= PROBLEM DETAILS =
Retype all of the entries word for word.
···
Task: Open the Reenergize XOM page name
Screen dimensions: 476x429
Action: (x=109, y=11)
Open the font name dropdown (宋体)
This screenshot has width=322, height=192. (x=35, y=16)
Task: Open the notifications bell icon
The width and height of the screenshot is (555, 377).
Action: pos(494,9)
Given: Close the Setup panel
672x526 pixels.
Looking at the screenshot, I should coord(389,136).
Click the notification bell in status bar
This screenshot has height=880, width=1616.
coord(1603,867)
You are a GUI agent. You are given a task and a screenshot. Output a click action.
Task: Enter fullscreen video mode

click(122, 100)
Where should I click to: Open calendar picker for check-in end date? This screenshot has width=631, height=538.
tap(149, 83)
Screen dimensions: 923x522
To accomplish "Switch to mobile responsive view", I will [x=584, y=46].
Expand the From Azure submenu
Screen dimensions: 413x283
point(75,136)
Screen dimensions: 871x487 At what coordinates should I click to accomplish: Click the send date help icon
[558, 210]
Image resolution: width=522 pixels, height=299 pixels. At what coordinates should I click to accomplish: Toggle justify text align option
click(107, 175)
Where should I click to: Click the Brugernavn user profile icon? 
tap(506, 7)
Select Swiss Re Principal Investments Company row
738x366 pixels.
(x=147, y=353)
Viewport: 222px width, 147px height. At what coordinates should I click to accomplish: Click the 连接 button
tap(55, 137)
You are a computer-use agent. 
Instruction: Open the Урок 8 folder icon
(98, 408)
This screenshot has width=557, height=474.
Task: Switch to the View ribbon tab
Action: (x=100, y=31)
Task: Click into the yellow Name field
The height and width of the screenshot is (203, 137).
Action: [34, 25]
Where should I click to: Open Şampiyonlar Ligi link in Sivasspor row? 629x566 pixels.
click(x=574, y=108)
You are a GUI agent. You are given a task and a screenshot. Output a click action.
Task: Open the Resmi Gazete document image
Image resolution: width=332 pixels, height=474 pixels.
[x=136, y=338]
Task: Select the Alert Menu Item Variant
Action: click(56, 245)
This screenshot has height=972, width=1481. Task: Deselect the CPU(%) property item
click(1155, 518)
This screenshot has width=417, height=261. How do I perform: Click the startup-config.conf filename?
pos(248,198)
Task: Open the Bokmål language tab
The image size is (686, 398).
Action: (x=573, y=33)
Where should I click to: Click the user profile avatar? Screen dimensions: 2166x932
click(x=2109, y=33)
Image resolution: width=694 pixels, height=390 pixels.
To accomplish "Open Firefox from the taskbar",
···
= ANSWER BELOW =
Task: Open the Reenergize XOM page name
Screen dimensions: 476x429
Action: (x=109, y=11)
Open the font name dropdown (宋体)
This screenshot has width=322, height=192. (x=35, y=16)
Task: Open the notifications bell icon
The width and height of the screenshot is (555, 377).
Action: pos(494,9)
Given: Close the Setup panel
672x526 pixels.
Looking at the screenshot, I should coord(389,136).
Click the notification bell in status bar
This screenshot has height=880, width=1616.
coord(1603,867)
You are a GUI agent. You are given a task and a screenshot. Output a click action.
Task: Enter fullscreen video mode

click(122, 100)
Where should I click to: Open calendar picker for check-in end date? This screenshot has width=631, height=538.
tap(149, 83)
Screen dimensions: 923x522
To accomplish "Switch to mobile responsive view", I will [x=584, y=46].
Expand the From Azure submenu
Screen dimensions: 413x283
point(75,136)
Screen dimensions: 871x487 At what coordinates should I click to accomplish: Click the send date help icon
[558, 210]
Image resolution: width=522 pixels, height=299 pixels. At what coordinates should I click to accomplish: Toggle justify text align option
click(107, 175)
Where should I click to: Click the Brugernavn user profile icon? 
tap(506, 7)
Select Swiss Re Principal Investments Company row
738x366 pixels.
(x=147, y=353)
Viewport: 222px width, 147px height. At what coordinates should I click to accomplish: Click the 连接 button
tap(55, 137)
You are a computer-use agent. 
Instruction: Open the Урок 8 folder icon
(98, 408)
This screenshot has width=557, height=474.
Task: Switch to the View ribbon tab
Action: (x=100, y=31)
Task: Click into the yellow Name field
The height and width of the screenshot is (203, 137).
Action: [34, 25]
Where should I click to: Open Şampiyonlar Ligi link in Sivasspor row? 629x566 pixels.
click(x=574, y=108)
You are a GUI agent. You are given a task and a screenshot. Output a click action.
Task: Open the Resmi Gazete document image
Image resolution: width=332 pixels, height=474 pixels.
[x=136, y=338]
Task: Select the Alert Menu Item Variant
Action: click(56, 245)
This screenshot has height=972, width=1481. Task: Deselect the CPU(%) property item
click(1155, 518)
This screenshot has width=417, height=261. How do I perform: Click the startup-config.conf filename?
pos(248,198)
Task: Open the Bokmål language tab
The image size is (686, 398).
Action: (x=573, y=33)
Where should I click to: Click the user profile avatar? Screen dimensions: 2166x932
click(x=2109, y=33)
Image resolution: width=694 pixels, height=390 pixels.
To accomplish "Open Firefox from the taskbar",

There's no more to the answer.